Преданный пес в душе Гаспара не смел спорить с хозяином, но выучка военного и природное чутье заставляли беспокоиться: он не любил, когда его заставали врасплох и готовили сюрпризы. Он вообще не был настроен давать незваным гостям хоть малейшую фору; убрать Дельмаса прямо на пороге казалось наиболее взвешенным решением — одним врагом меньше, а остальных это наверняка дезориентирует, заставит обнаружить себя, и заманить их в дом, сыграв в поддавки, будет очень легко.
Райх как будто прочитал его мысли и предостерегающе поднял палец:
— Следуй полученным приказам. Помни, что ты только инструмент для исполнения воли вышестоящих, твои собственные мысли не имеют никакого значения. Ты все подготовил для санитарной обработки?
— Да, отец. Все готово, и средства защиты для нас — тоже. Когда помещение заполнится газом, нам хватит времени, чтобы уйти через подвал… Не тревожьтесь об этом.
— Все мы в руках Господа, — машинально ответил Райх. Сейчас его мало интересовала даже собственная судьба, не говоря уж о судьбе подручного; наблюдая за Дельмасом, который все топтался во дворе и не спешил приближаться к крыльцу, он нетерпеливо топнул ногой и прошипел:
— Ну же, Франсуа, не медли!.. Будь моим гостем!.. Заходи поскорей! И не дрожи, жалкий трус, никто не оборвет твою жизнь прежде времени… заходи и усыпи бдительность тех, кто мнит себя хитрыми и умными…
— Может, мне выйти к нему? — предложил Гаспар. — Начинает смеркаться, и дом со стороны кажется пустым… Он может решить, что я испугался полиции и сбежал, или же догадывается о ловушке.
— Ты прав. Крысу нужно подманить получше и показать ей сыр. Ступай, успокой его, обними по-братски… и будь уверен: как только ты заведешь его в дом, появятся и остальные наши гости. Ныне суд миру сему, сказал Господь… ныне суд и этим нечестивцам, своим зловонным дыханием отравляющим все вокруг.
***
— Мирей… Мирей, милая!.. Ты меня слышишь? — Эрнест, насколько позволяла длина цепи, подполз к лежащей навзничь окровавленной женщине, приподнял ей голову — какой хрупкой, маленькой и легкой она казалась, лишенная привычной шапки пышных рыжих кудрей! — и, прижав пальцы к шее, нащупал пульс…
Мирей была жива, и даже не в обмороке, как он решил поначалу: ресницы ее затрепетали, запекшиеся губы дрогнули, и на звук его голоса она нехотя приоткрыла глаза. Тело оказалось куда крепче и выносливее, чем она могла надеяться, и сознание, хотя и мутилось от холода, боли и страха, ни разу не покинуло ее полностью. Мирей могла бороться — но больше не хотела. У нее осталось лишь одно желание: согреться, и эта просьба первой слетела с языка, когда она ощутила прикосновение Эрнеста:
— Укрой… укрой меня!..
Он с радостью закутал бы ее в теплейшие меха, в самые лучшие пуховые одеяла, но в его распоряжении была только дурацкая черная роба из грубой материи, царапающая и раздражающая кожу, но совершенно не греющая. В этом чертовом подземелье все казалось ледяным, Эрнест и сам озяб и продрог до костей, кровь в жилах замедлила ток, и порою ему чудилось, что сердце вот-вот остановится…

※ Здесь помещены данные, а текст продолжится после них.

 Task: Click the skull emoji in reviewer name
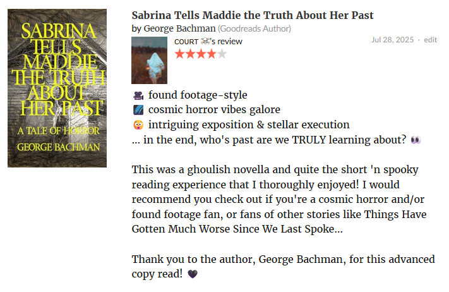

Все же он попытался помочь хоть чем-то, привлек Мирей поближе к себе — прижаться друг к другу вплотную мешали натянувшиеся цепи — и начал растирать ее плечи, отогревать руки дыханием, делясь теми крохами живого тепла, что еще сохранялись в нем самом.
— У меня болят почки… и живот… и внизу все просто горит… — жаловалась она в полузабытьи, не Эрнесту, а кому-то более могущественному, невидимому, кто должен был выступить из темноты и облегчить ее страдания. — Голова ужасно чешется… там, наверное, все в царапинах, в язвах?.. Что он сделал со мной… зачем?..
— Он сумасшедший. Просто псих, и его подручные-наверняка пациенты того же дурдома. Держись, милая. Надо держаться…
— Я не могу… больше не могу…
— Ну потерпи, моя хорошая. Это просто кошмарный сон, и он скоро закончится. Мы пойдем туда, где тепло, и нет боли… и… там светит жаркое солнце, и зеленеет трава, и небо синее-синее. Мы будем плавать в теплом море, и волны убаюкают нас, как ласковая мать…
Эрнест шептал и шептал над ней, хотя и не был уверен, что Мирей полностью понимает его слова. Он только знал по опыту, как важно ей слышать человеческий голос. В полной тишине и одиночестве, во мраке и могильном холоде подземной тюрьмы ее рассудок едва ли продержался бы даже несколько часов… Но и за стойкость своего разума Эрнест отнюдь не поручился бы, особенно после того, как окружающая темнота исторгла из себя Густава Райха и его подручных, пришедших воплотить их наихудшие кошмары.
Двое инквизиторов и палач, беспомощные жертвы, глухой подвал… своды и стены не пропускают криков и стонов. Помощи ждать неоткуда, как в жуткой новелле Эдгара По, и можно только догадываться, какие пытки придумал для них изобретательный ум фанатика и маньяка.
По какой-то причине Райх начал не с него. Рыжеволосая Мирей стала первым блюдом, призванным не утолить голод, а раздразнить аппетит. Сперва негодяи-инквизиторы наспех обрили ей голову, потом растянули за руки и за ноги на черном алтаре и пригласили «праведного брата» наказать блудницу, наказать через то срамное место, которым она привыкла грешить и соблазнять невинных.
Крики Мирей быстро перешли в сдавленные стоны, а стоны — в хрип; Эрнест до крови стер и рассадил обе ладони, силясь порвать цепь, и почти сорвал голос, то призывая на помощь, то осыпая мучителей страшными проклятиями, то умоляя сжалиться, оставить в покое несчастную женщину…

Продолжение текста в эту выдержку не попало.